» **TASK PROMPT**: The response must be the exact lines from the one that contains "How do I perform: Open" through the end of the material, with no pictures and no additional lines.

» **DATA IN THIS EXERCISE**:

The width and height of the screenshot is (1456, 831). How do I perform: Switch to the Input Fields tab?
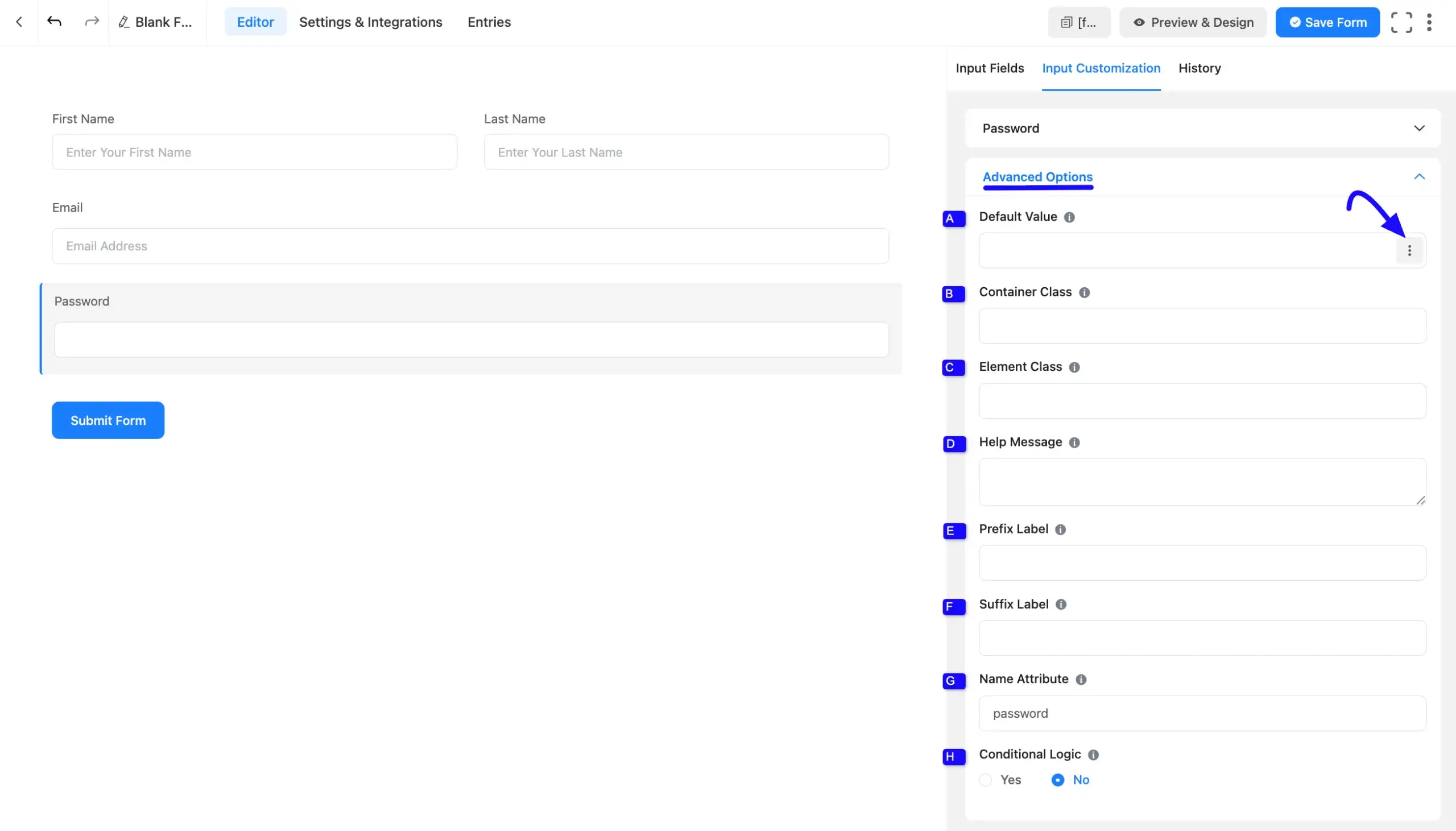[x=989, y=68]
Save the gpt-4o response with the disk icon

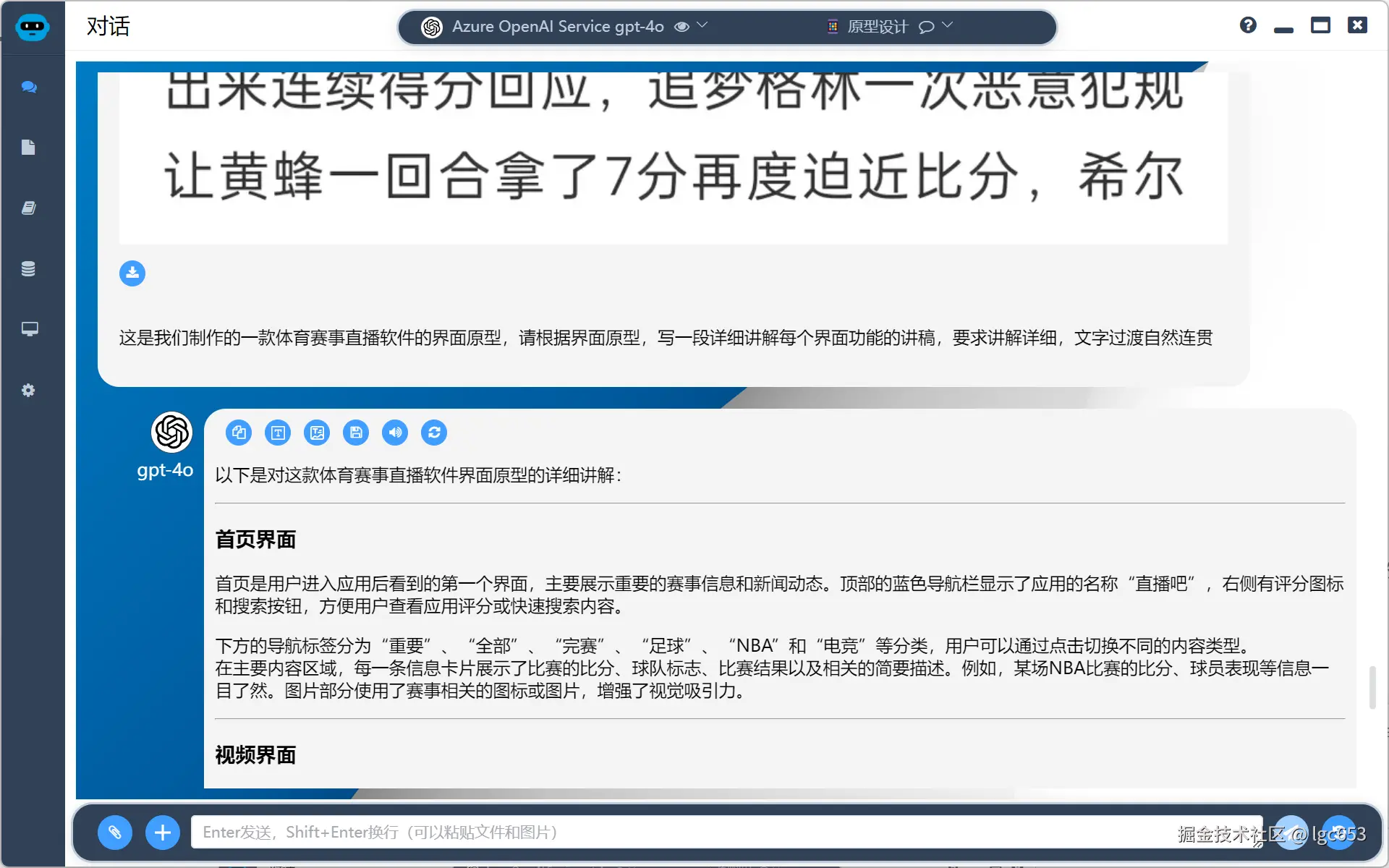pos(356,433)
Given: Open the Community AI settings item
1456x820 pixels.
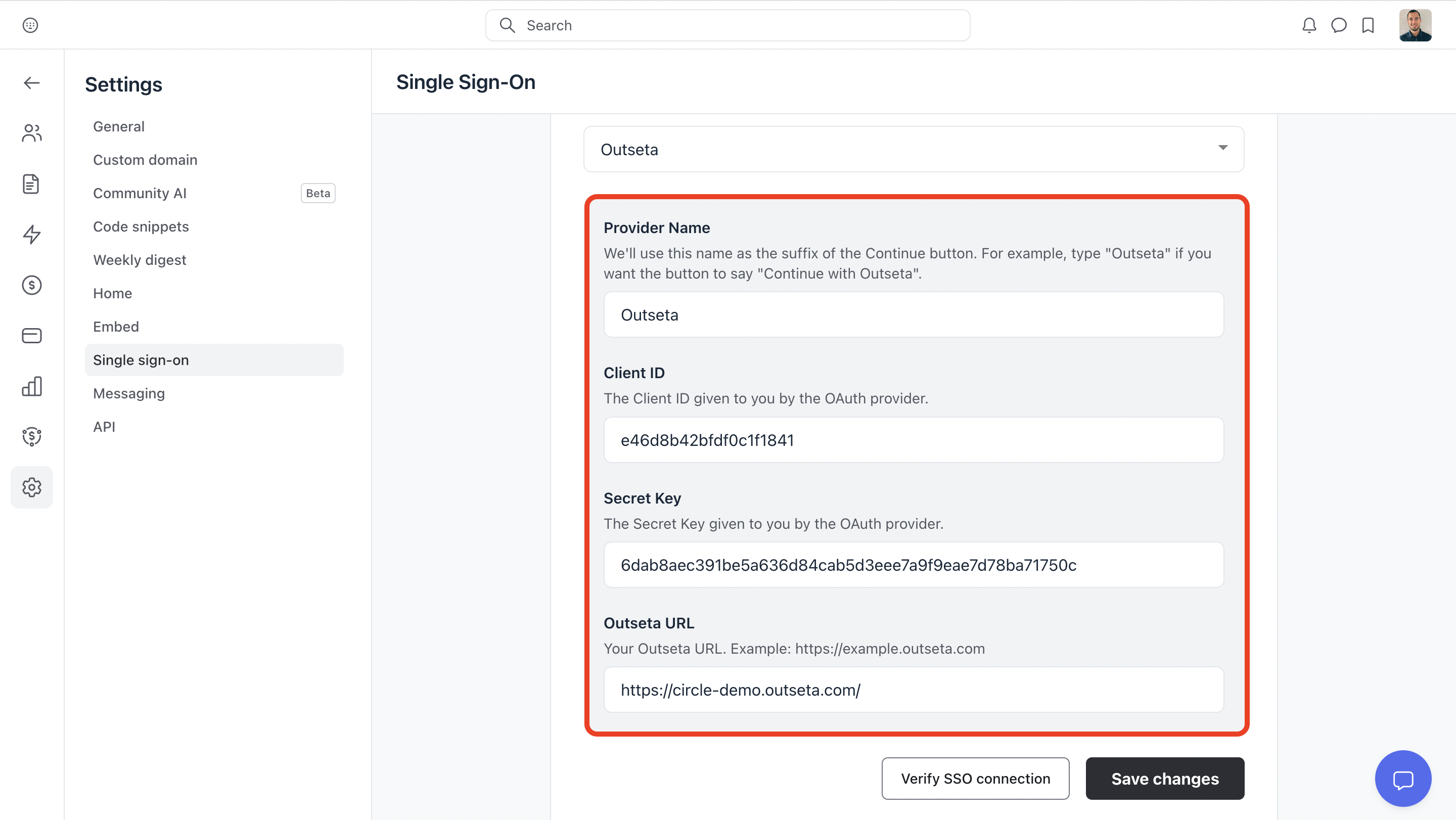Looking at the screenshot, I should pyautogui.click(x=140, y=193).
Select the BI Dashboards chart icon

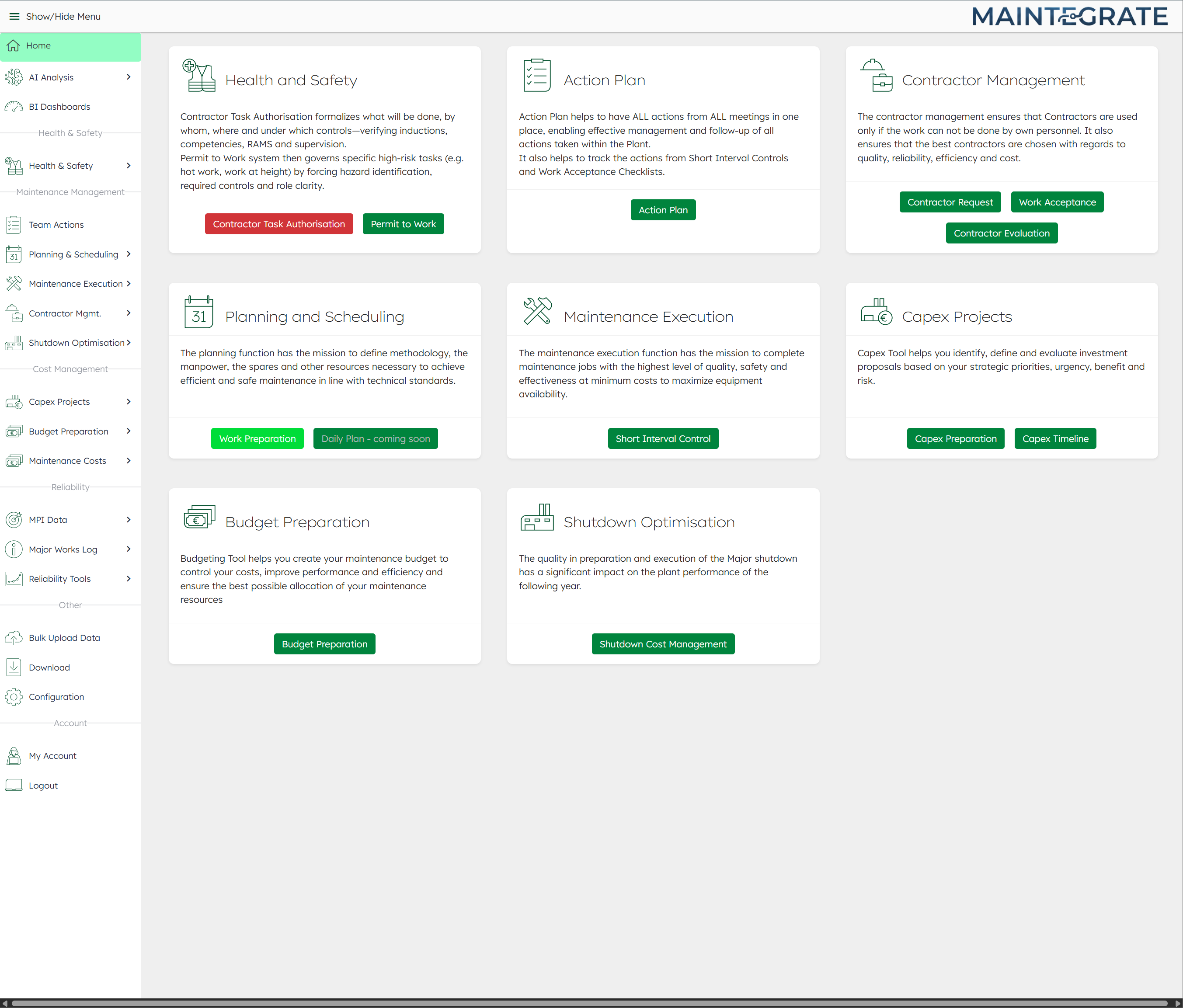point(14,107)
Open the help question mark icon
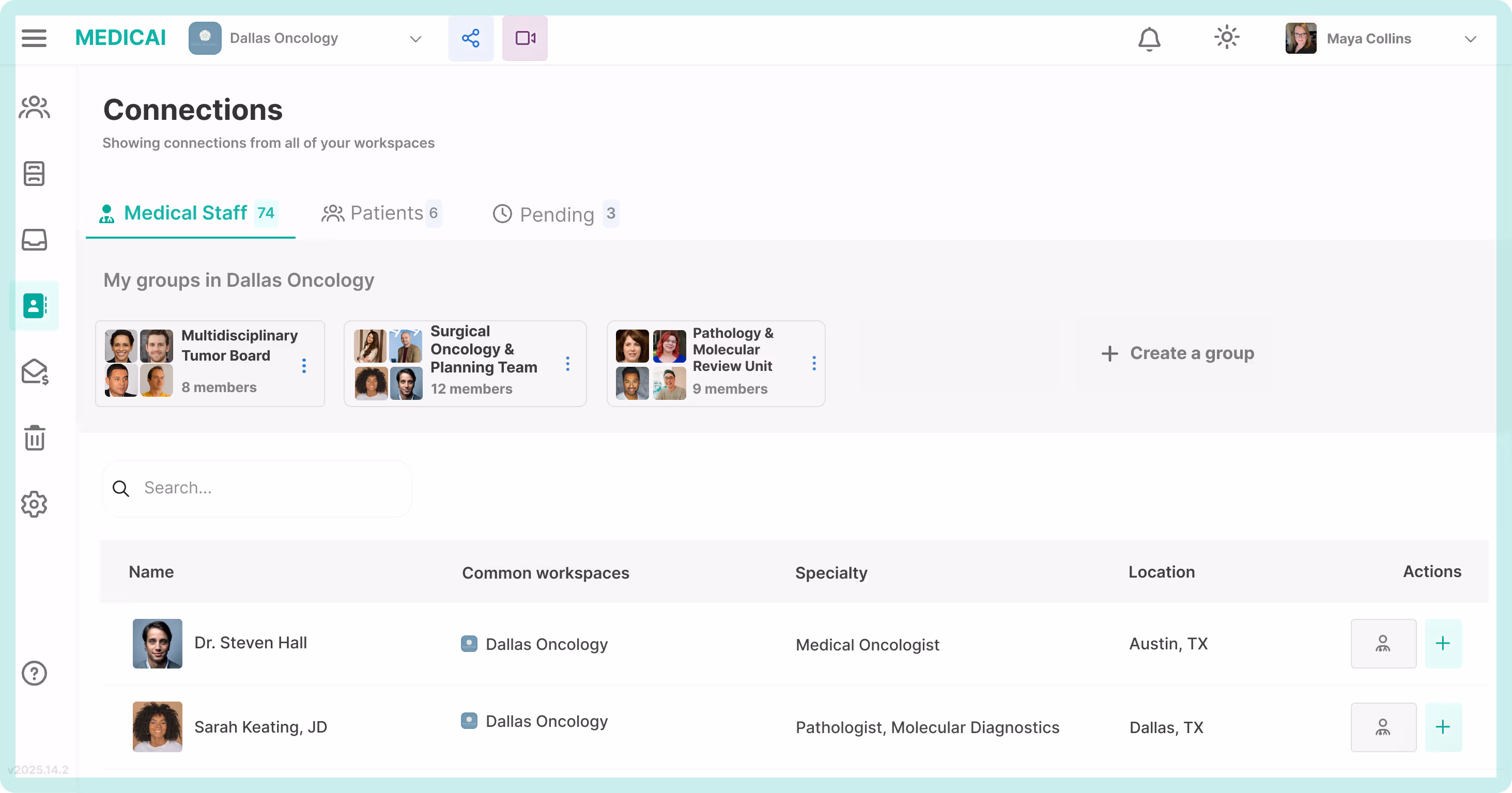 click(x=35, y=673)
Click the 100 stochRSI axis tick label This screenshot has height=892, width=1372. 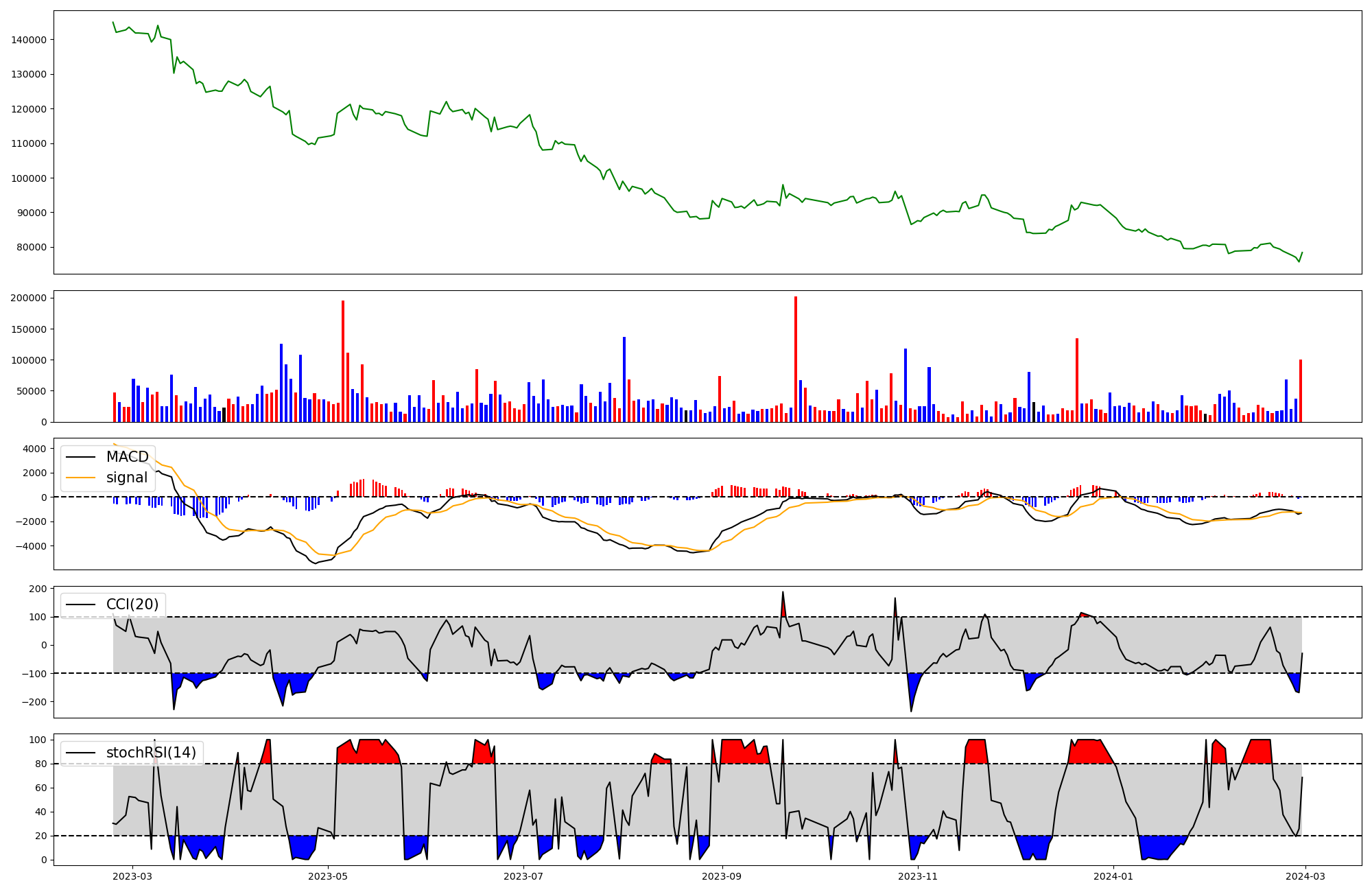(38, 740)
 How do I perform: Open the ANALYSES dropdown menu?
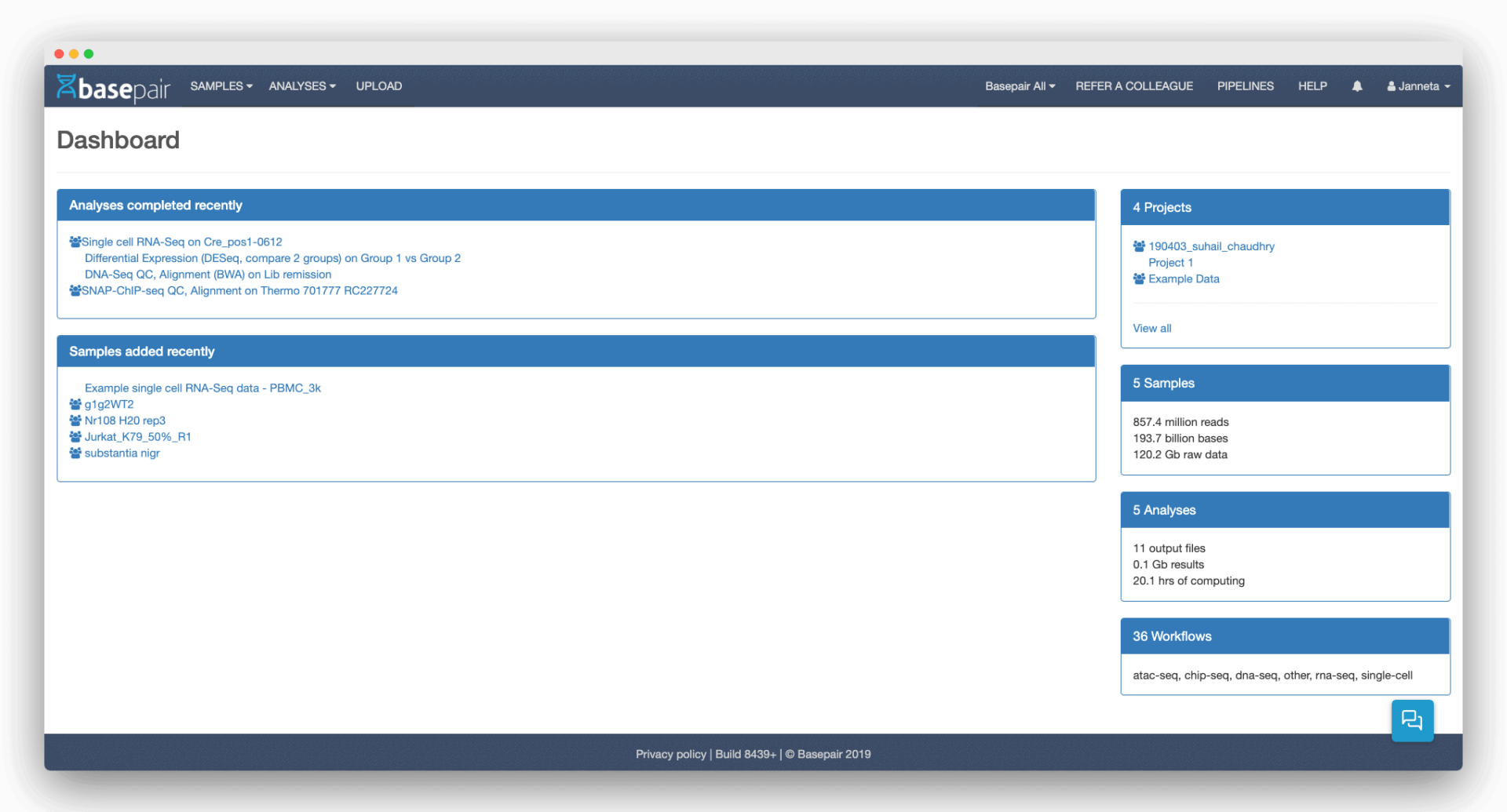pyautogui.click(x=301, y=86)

» **SOLUTION**:
 How do I perform: Open the ANALYSES dropdown menu?
pyautogui.click(x=301, y=86)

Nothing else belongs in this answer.